November 2005 Molecule of the Month by David Goodsell
Keywords: acetylcholine, nicotininc acetylcholine-activated cation-selective channel, ion channel activity, neurotransmitter receptor activity, cobratoxin
Nerve cells need to be able to send messages to each other quickly and clearly. One way that nerve cells communicate with their neighbors is by sending a burst of small neurotransmitter molecules. These molecules diffuse to the neighboring cell and bind to special receptor proteins in the cell surface. These receptors then open, allowing ions to flow inside. The process is fast because the small neurotransmitters, such as acetylcholine or serotonin, diffuse rapidly across the narrow synapse between the cells. The channels open in milliseconds, allowing ions to flood into the cell. Then, they close up just as fast, quickly terminating the message as the neurotransmitters separate and are removed from the synapse.
The Cascade of Contraction
Acetylcholine receptors are found on the surface of muscle cells, concentrated in the synapse between nerve cells and muscle cells. A similar form is also found in the central nervous system, relaying messages from nerve to nerve (for more information on acetylcholine receptors from a genomics perspective, visit the Protein of the Month at the European Bioinformatics Institute). These acetylcholine receptors are composed of five protein chains, arranged in a long tube that crosses the cell membrane. Two of these chains, colored orange here, have binding sites for acetylcholine on the side, colored here in red. When acetylcholine binds to these two chains, the shape of the entire receptor changes slightly, opening the channel. This allows positively charged ions, such as sodium, potassium, and calcium, to cross the membrane. Muscles are constantly pumping sodium out of their cells, so when they are relaxed, there is more sodium outside than inside. When they get the signal from the nerve, however, the channels open and sodium ions to rush back inside, starting the process that will lead to muscle contraction.

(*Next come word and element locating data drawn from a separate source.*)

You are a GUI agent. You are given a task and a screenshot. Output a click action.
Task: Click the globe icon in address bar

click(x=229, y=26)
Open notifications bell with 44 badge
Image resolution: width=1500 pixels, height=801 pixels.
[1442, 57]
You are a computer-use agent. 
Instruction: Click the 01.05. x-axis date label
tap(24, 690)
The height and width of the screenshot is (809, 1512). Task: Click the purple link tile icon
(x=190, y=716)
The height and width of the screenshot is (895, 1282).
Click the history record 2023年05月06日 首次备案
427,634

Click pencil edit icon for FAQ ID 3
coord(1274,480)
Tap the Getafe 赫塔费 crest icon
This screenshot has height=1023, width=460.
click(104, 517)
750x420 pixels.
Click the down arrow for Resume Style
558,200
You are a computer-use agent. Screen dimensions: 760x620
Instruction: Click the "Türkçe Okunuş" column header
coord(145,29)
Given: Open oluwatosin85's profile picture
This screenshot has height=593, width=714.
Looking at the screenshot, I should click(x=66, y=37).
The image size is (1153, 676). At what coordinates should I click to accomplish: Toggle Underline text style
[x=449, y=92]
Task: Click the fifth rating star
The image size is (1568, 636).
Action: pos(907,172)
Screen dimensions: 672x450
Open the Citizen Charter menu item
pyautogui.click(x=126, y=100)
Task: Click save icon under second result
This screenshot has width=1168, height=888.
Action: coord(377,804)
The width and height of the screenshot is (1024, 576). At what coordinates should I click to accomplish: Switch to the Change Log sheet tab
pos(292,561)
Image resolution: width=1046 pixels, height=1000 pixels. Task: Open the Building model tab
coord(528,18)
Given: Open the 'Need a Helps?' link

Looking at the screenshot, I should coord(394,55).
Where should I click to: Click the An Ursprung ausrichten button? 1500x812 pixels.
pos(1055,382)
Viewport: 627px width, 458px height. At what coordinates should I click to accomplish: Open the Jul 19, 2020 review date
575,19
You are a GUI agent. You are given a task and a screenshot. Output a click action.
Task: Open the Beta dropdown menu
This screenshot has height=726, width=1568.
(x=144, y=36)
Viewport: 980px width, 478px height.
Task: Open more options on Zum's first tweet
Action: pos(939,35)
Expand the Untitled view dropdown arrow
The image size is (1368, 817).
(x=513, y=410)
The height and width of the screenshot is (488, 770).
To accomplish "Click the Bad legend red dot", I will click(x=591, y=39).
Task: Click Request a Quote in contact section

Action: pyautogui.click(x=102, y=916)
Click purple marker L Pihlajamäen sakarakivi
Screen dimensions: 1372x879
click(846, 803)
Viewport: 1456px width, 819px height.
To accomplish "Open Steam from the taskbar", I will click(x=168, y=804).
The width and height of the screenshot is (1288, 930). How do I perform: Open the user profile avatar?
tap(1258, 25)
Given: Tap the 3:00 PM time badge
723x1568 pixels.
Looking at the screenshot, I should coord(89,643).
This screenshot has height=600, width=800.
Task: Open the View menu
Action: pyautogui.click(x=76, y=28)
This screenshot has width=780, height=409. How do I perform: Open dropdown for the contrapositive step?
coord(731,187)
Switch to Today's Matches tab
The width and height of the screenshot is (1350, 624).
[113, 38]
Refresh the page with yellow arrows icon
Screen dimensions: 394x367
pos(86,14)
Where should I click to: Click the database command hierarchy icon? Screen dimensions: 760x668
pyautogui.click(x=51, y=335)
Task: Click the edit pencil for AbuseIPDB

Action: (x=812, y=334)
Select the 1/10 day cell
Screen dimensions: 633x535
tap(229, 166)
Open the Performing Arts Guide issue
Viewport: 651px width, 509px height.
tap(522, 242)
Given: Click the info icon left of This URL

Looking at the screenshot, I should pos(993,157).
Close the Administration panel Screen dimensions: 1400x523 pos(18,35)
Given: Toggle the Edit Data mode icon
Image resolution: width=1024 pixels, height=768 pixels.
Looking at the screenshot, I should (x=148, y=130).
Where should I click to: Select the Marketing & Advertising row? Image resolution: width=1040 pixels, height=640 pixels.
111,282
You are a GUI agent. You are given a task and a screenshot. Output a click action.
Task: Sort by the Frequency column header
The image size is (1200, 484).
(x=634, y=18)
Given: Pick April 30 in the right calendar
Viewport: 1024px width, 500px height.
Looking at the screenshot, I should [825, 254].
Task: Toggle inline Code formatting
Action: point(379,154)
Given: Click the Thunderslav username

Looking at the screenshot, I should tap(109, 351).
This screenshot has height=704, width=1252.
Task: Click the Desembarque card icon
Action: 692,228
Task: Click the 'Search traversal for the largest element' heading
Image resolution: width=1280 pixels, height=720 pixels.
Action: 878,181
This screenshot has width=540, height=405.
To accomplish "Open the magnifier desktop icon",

The acetylcholine receptor shown here (PDB entry 2bg9) is found in electric torpedo rays. It is a good subject for study because it is similar to the one found in our nerve-muscle synapses, and it is found in high concentrations in the electric organs of the ray. Electric rays and electric eels generate bursts of electricity with a special electric organ. It is composed of many modified muscle cells, which are flattened and stacked on top of one another. The small voltage differences across each cell membrane, controlled by the dense packing of many acetylcholine receptors, add up over the large stack, together producing a large electric shock that can stun their prey.